(Stored data entries)
------------------------

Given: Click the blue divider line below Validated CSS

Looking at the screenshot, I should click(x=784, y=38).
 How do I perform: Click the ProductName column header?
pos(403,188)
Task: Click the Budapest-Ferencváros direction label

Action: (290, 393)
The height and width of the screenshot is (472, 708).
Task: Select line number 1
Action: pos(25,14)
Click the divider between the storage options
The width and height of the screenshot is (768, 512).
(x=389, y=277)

------------------------

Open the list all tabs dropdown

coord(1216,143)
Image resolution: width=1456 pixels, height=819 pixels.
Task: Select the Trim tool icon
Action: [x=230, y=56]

------------------------

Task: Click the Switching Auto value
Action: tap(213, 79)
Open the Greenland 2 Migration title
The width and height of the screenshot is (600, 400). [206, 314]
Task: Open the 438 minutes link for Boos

------------------------

__Exercise prompt__. Within the data above, the span starting at the line containing "Open the Greenland 2 Migration title" and ending at the line containing "Task: Open the 438 minutes link for Boos" is to be retyped exactly, with no other lines.

__Reply to the exercise__.
Open the Greenland 2 Migration title
The width and height of the screenshot is (600, 400). [206, 314]
Task: Open the 438 minutes link for Boos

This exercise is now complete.